Jakarta, IDN Times - Aksi demonstrasi yang berujung kerusuhan berdarah terjadi di Nepal. Aksi tersebut awalnya digerakkan oleh Gen Z pada Senin (8/9/2025), kemudian terus memanas hingga Rabu (10/9/2025).
Bentrokan pertama demo Nepal terjadi di sekitar gedung parlemen Kathmandu setelah pengunjuk rasa mencoba menerobos area terlarang. Setidaknya hingga kini, sebanyak 22 orang tewas dan hampir 200 lainnya luka-luka, sebagian akibat luka tembak.
Dilansir BBC, aksi ini tercatat sebagai kerusuhan terburuk dalam beberapa dekade terakhir di Nepal.
Apa yang sebenarnya terjadi di Nepal?
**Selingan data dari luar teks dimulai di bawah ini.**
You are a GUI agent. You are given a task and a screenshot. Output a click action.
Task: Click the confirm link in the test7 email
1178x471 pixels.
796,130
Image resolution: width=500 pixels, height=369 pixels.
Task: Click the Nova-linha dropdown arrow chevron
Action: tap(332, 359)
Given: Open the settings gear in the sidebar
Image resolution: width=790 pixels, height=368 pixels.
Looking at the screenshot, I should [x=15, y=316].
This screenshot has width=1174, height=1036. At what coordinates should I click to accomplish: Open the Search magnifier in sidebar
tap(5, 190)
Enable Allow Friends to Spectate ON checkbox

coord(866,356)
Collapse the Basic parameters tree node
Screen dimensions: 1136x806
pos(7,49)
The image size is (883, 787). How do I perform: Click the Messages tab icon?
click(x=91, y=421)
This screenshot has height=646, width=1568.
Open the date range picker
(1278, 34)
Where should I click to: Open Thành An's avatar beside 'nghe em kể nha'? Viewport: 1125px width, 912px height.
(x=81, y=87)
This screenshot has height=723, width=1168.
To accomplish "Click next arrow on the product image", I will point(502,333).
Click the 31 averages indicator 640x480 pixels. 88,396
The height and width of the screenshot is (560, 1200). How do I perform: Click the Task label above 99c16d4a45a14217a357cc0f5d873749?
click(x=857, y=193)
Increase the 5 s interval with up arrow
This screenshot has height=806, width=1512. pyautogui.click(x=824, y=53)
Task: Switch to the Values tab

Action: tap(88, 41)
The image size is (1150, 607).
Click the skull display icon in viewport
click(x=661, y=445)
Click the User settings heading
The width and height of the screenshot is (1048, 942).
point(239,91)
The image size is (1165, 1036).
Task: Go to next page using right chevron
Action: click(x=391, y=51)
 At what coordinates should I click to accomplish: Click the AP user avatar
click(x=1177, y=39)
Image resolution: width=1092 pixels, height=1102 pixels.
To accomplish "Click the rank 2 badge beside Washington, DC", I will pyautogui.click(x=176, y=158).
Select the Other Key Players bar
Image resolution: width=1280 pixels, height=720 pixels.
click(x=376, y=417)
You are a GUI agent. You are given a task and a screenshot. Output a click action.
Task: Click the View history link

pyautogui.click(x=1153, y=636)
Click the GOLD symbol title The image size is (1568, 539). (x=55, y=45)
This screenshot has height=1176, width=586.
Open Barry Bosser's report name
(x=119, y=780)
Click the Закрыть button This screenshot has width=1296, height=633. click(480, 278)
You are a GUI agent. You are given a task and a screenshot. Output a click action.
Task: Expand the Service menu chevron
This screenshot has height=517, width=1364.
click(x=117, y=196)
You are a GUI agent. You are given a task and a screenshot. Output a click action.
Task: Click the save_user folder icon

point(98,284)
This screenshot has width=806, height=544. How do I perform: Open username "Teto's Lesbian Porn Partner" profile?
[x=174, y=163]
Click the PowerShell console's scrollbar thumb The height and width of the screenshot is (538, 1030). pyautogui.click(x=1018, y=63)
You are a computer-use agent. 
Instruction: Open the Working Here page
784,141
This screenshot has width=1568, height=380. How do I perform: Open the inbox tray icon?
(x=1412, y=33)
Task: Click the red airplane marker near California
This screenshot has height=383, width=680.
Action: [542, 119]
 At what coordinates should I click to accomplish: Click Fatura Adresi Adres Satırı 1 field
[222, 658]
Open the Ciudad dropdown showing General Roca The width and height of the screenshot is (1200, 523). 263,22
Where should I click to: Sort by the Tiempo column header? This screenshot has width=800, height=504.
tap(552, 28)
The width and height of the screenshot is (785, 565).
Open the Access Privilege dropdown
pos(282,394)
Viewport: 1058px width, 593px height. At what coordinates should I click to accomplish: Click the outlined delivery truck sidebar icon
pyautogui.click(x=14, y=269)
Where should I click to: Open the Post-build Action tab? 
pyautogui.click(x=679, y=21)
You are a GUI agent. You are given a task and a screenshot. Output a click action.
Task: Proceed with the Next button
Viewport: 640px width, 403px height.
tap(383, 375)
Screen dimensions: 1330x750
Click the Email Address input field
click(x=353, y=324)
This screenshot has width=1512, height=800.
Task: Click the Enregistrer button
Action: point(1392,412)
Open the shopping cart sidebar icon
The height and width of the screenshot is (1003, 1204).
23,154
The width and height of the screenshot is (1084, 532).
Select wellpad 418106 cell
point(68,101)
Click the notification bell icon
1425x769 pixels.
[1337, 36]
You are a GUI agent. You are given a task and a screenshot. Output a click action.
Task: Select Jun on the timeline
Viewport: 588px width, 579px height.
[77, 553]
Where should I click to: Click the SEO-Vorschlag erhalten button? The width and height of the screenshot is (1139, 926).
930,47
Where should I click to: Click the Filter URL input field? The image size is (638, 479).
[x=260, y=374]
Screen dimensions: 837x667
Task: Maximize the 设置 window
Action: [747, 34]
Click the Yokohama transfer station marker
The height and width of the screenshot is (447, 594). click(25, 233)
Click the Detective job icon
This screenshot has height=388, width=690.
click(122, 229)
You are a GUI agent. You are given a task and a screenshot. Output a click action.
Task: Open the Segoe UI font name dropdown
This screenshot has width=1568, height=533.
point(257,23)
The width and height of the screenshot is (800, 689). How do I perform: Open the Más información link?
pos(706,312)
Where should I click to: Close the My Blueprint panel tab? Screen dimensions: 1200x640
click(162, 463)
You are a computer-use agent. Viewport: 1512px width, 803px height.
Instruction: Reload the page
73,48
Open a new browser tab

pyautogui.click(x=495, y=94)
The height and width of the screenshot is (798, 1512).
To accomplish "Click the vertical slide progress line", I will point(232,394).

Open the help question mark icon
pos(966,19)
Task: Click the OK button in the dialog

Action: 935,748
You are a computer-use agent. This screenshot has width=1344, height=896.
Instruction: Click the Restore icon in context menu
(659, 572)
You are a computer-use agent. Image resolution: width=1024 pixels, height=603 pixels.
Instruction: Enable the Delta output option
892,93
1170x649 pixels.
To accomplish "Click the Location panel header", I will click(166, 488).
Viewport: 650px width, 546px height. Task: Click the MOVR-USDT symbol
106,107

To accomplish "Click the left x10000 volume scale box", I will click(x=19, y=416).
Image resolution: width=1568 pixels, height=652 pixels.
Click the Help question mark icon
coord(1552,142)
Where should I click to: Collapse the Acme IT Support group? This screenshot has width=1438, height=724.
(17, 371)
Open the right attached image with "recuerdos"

Berikut fakta-fakta terkini demo di Nepal hingga berujung kerusuhan sampai Gedung Parlemen dibakar.
1. Penyebab demo Gen Z di Nepal

Kericuhan demo di Nepal dipicu protes terhadap korupsi politik dan keputusan pemerintah melarang akses ke sejumlah media sosial populer seperti Facebook, X, YouTube, dan Instagram.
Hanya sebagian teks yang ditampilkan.